§ WHAT IS BEING ASKED
Ignoring every picture, return the lines of the listing below word for word, from the line that holds "YouTube (281, 876)" through the line that holds "Clients (1357, 1704)".

§ SUPPLIED ENTRIES

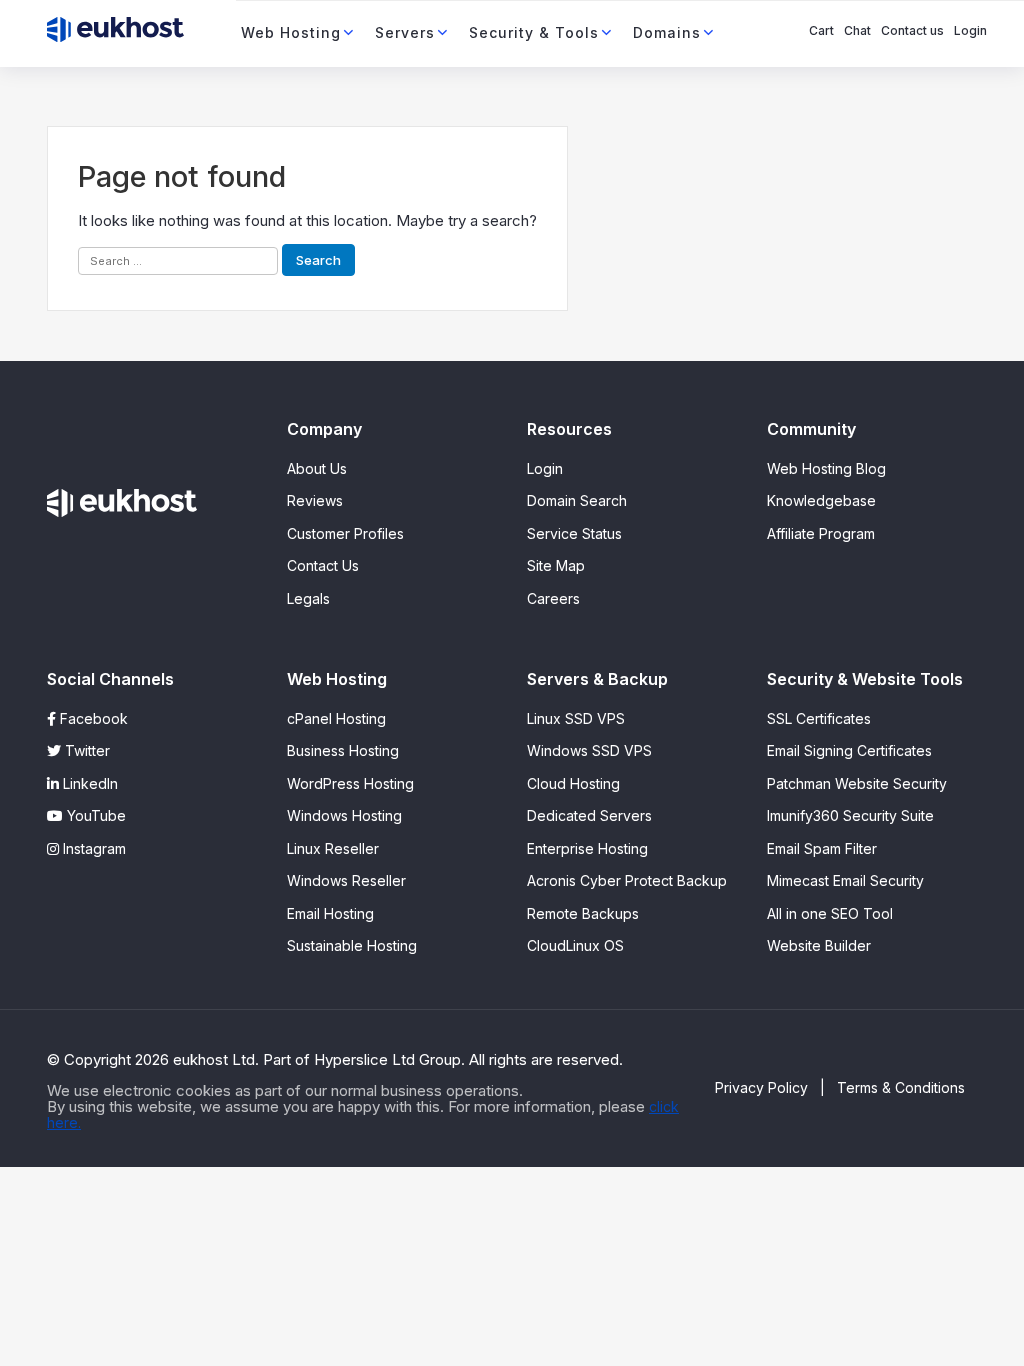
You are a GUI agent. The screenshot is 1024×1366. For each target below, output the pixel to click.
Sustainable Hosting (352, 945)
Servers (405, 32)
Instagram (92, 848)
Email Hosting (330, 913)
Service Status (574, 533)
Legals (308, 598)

* * *

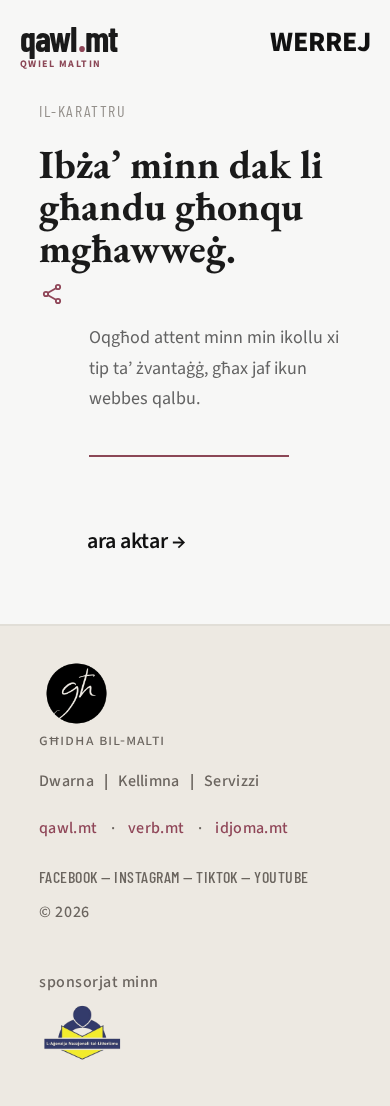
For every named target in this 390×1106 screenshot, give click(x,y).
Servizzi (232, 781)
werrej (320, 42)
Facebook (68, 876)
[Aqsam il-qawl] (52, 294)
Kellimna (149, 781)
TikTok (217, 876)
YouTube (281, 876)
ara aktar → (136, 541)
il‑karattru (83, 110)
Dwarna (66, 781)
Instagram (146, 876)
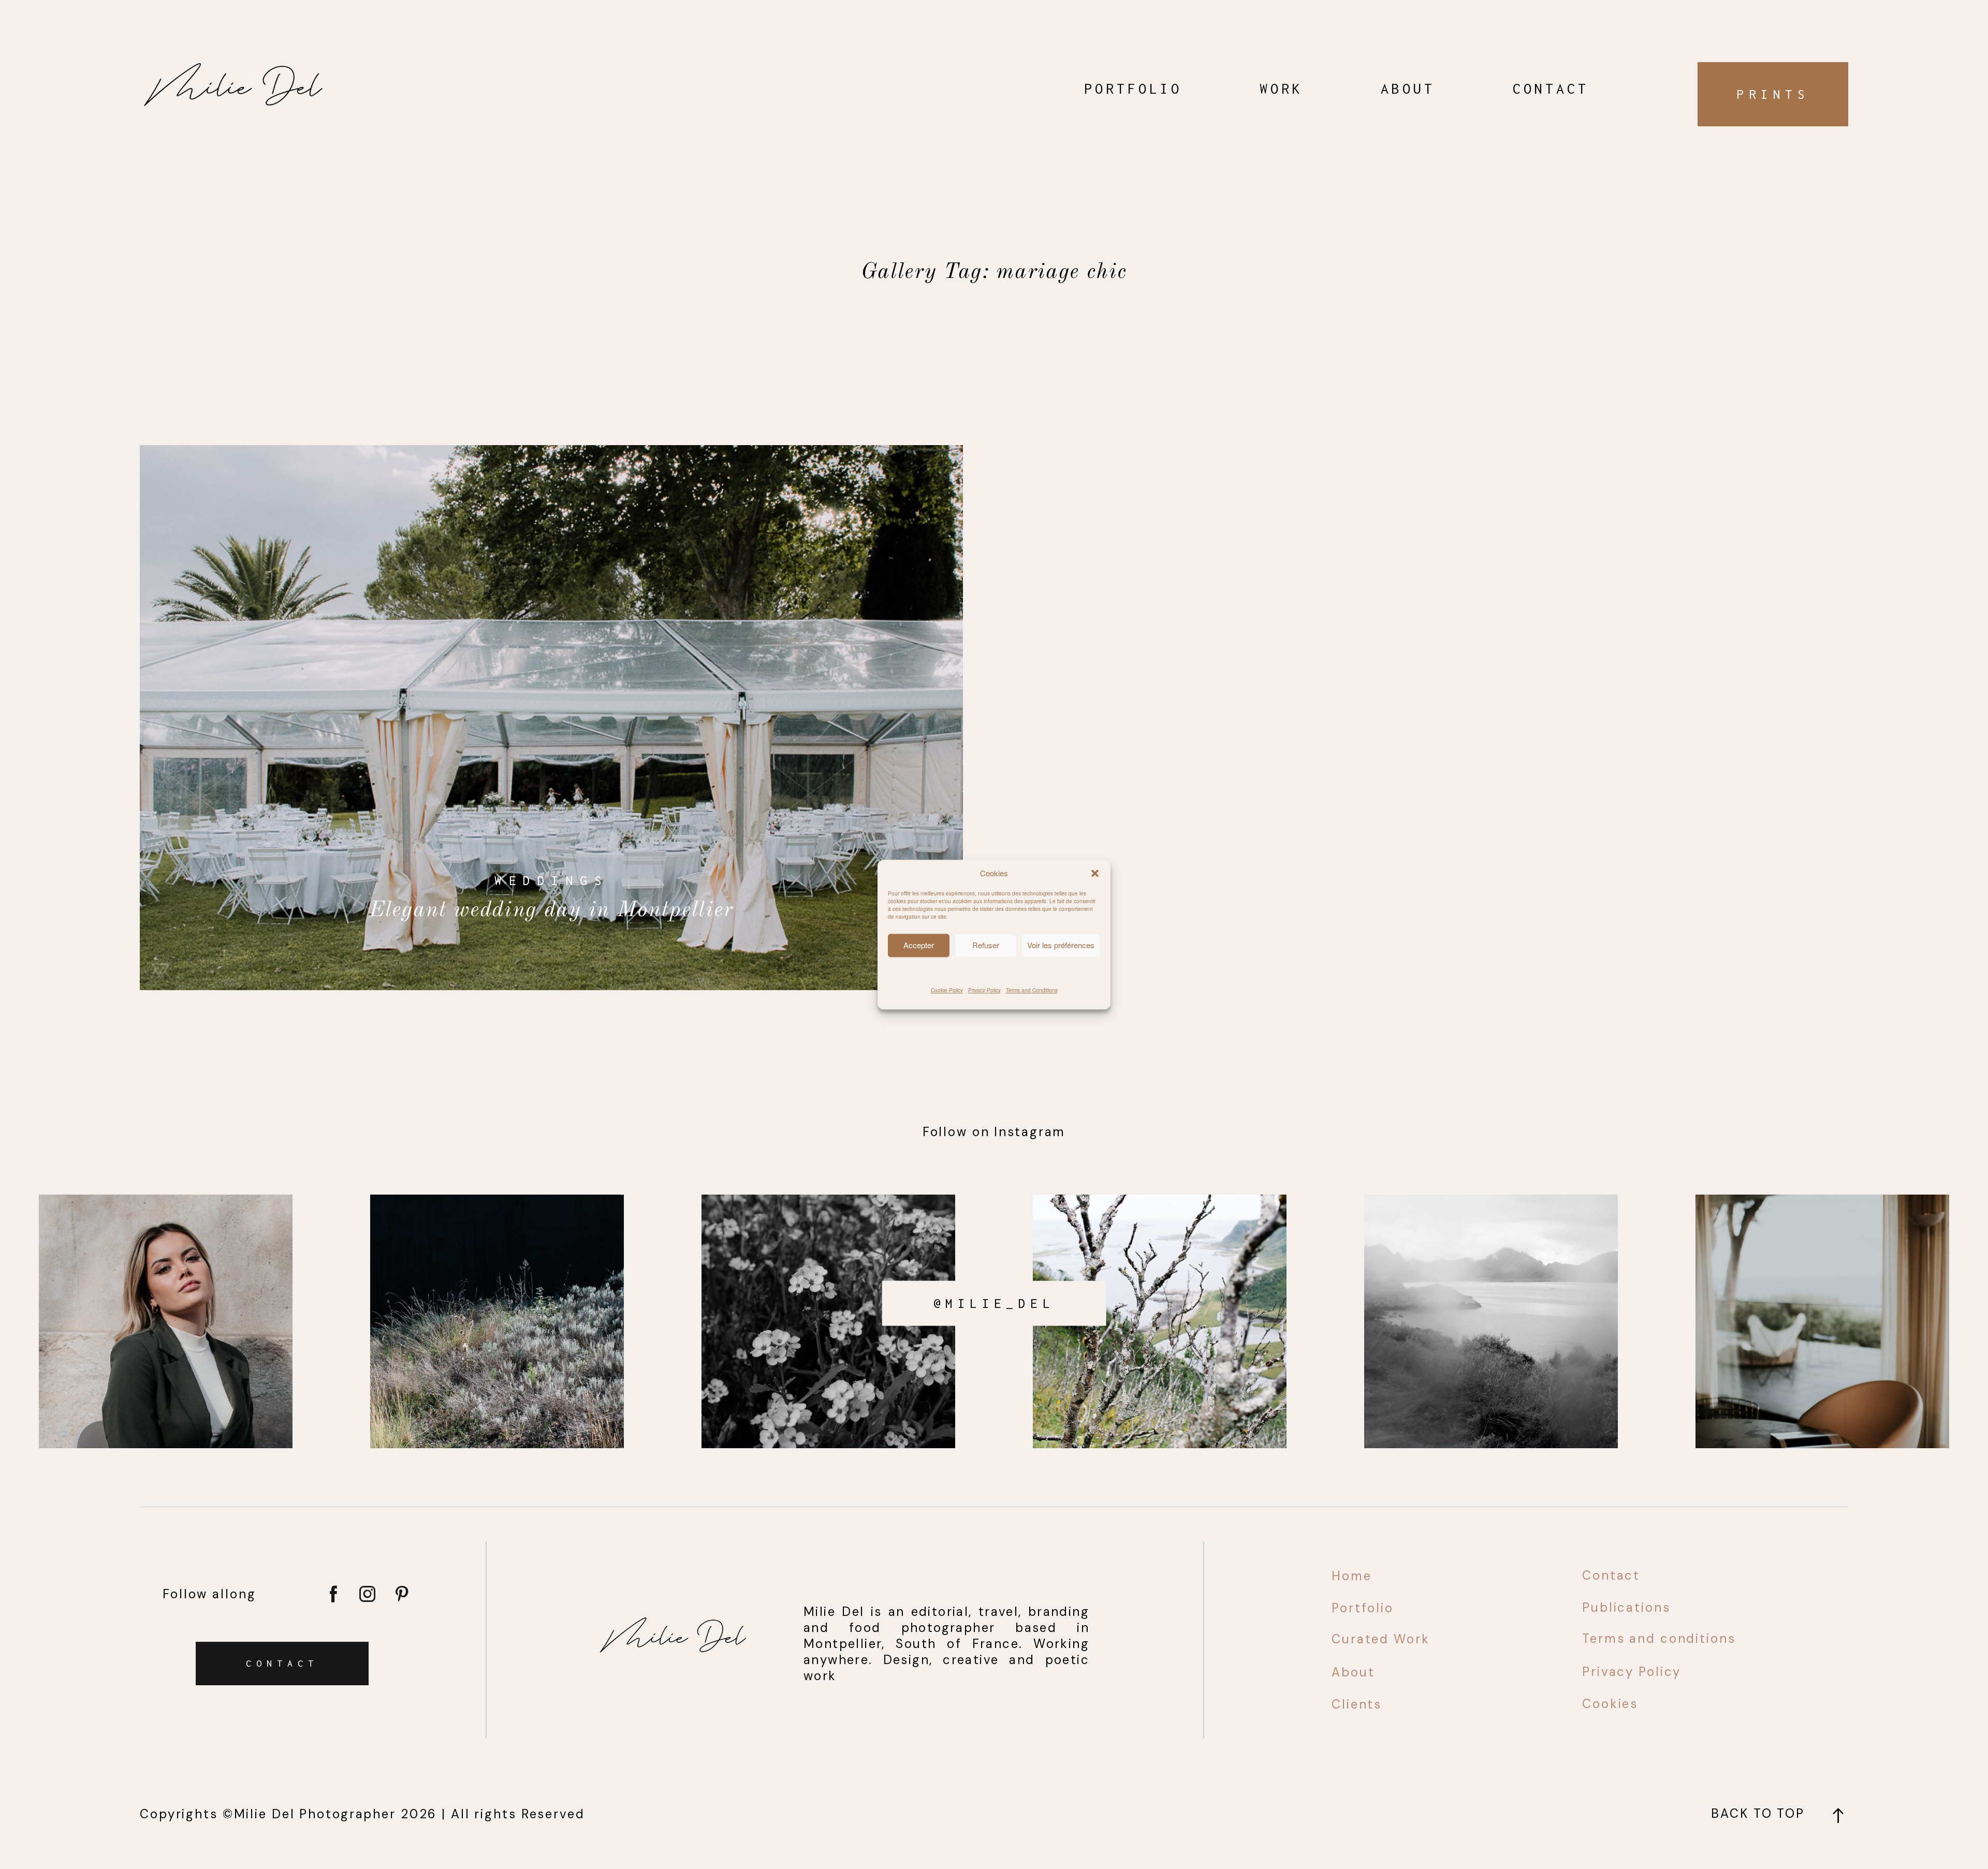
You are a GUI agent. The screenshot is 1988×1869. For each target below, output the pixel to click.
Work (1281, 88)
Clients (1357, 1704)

§ RESULT OF THE EXERCISE
YouTube (281, 876)
ara aktar → (136, 541)
il‑karattru (83, 110)
Dwarna (66, 781)
Instagram (146, 876)
You are a GUI agent. The screenshot is 1988×1869. For each target below, output the pixel to click.
Work (1281, 88)
Clients (1357, 1704)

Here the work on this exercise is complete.